▶ **PAGE TEXT**
╭──

Words from friends and counselors and mentors bring life.  And challenge.  And hope.  “Words of affirmation” is one of my love languages – but they must be sincere, not manipulative or grudging.  Like the description of Mary after Jesus’ birth, I treasure them in my heart. 

Words matter. 

I have a few words I cling to.  Many of them came to me in painful times and now return to provide comfort when a remnant of the original pain resurfaces. 

Other words are about hopes and dreams – things spoken over me that I desperately want to be true and I hang on to them in hopeful expectation of what the Lord will unfold in my life.

“The sorrows for the appointed feasts I will remove from you.”  (Zephaniah 3:18, NIV)

This is a promise I’ve clung to over the last couple of days.  You see, Friday should have been my 33rd wedding anniversary.  [Note – this was written 10 years ago so the timing is off.]. But it wasn’t.  I’m at a point where, most years, the date has begun to come and go pretty easily.  Some years, however, the tears come to the surface quickly and unexpectedly.  Not for days.  Sometimes not even for hours.  But in the midst of a rich and full life, they are an almost surprising reminder of the pain.  This was one of those years.  So I clung to the promise the Lord had given me – that He will remove the sorrows for the appointed feasts.  I know the original context was a bit different, but I also know when I first read this years ago, my heart leapt.  It was a promise to me in my pain.  A promise to remove the sorrow of anniversaries that should have been … but aren’t.

╰──

▶ **STATED PROBLEM**
Write out part of the reflection on words word for word, starting at "This is a promise" and stopping after "been … but aren’t.".

▶ **DATA SHOWN**

╭──

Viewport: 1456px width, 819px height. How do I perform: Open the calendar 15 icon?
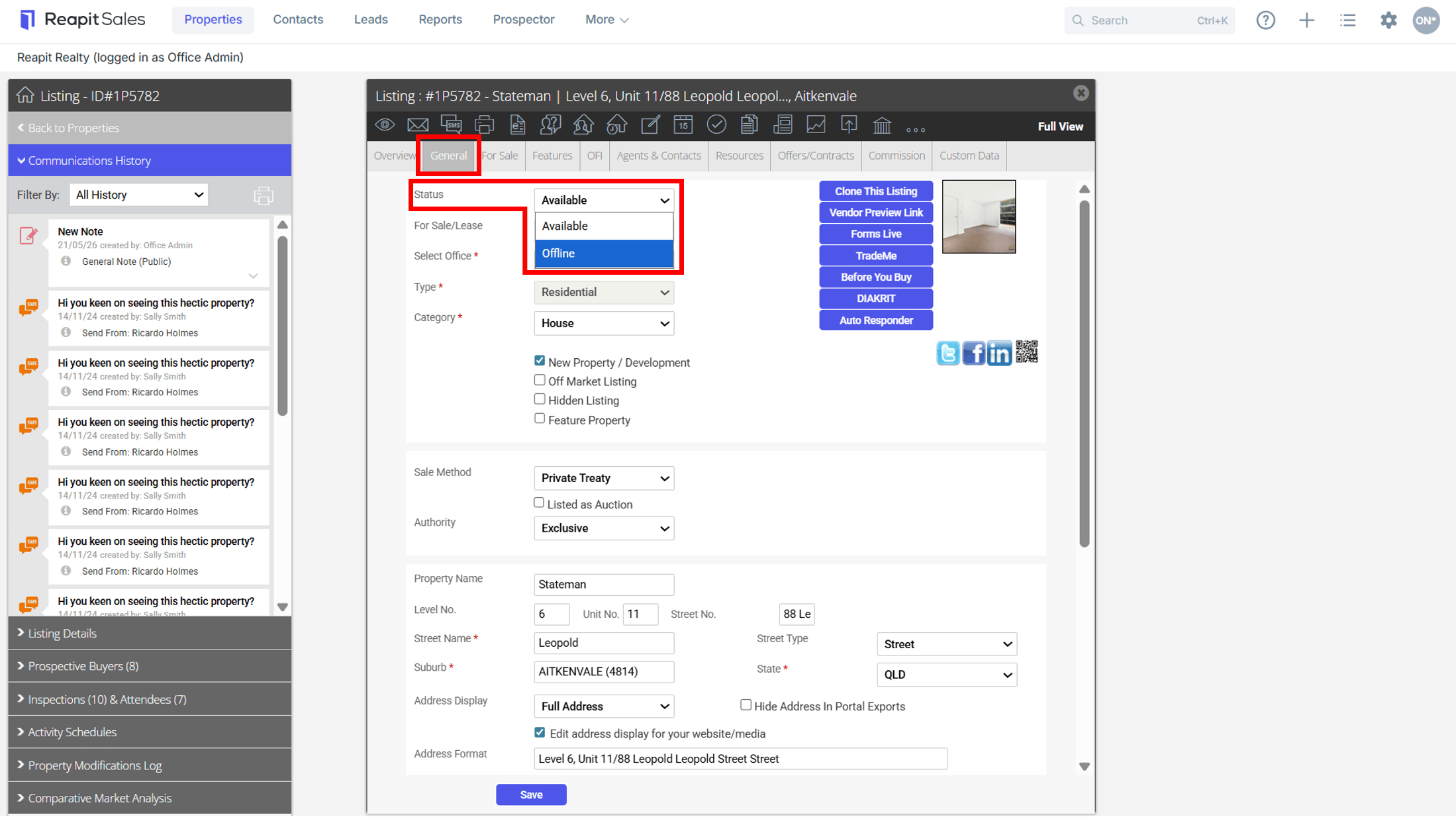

╰──

▶ **CORRECT RESULT**
This is a promise I’ve clung to over the last couple of days.  You see, Friday should have been my 33rd wedding anniversary.  [Note – this was written 10 years ago so the timing is off.]. But it wasn’t.  I’m at a point where, most years, the date has begun to come and go pretty easily.  Some years, however, the tears come to the surface quickly and unexpectedly.  Not for days.  Sometimes not even for hours.  But in the midst of a rich and full life, they are an almost surprising reminder of the pain.  This was one of those years.  So I clung to the promise the Lord had given me – that He will remove the sorrows for the appointed feasts.  I know the original context was a bit different, but I also know when I first read this years ago, my heart leapt.  It was a promise to me in my pain.  A promise to remove the sorrow of anniversaries that should have been … but aren’t.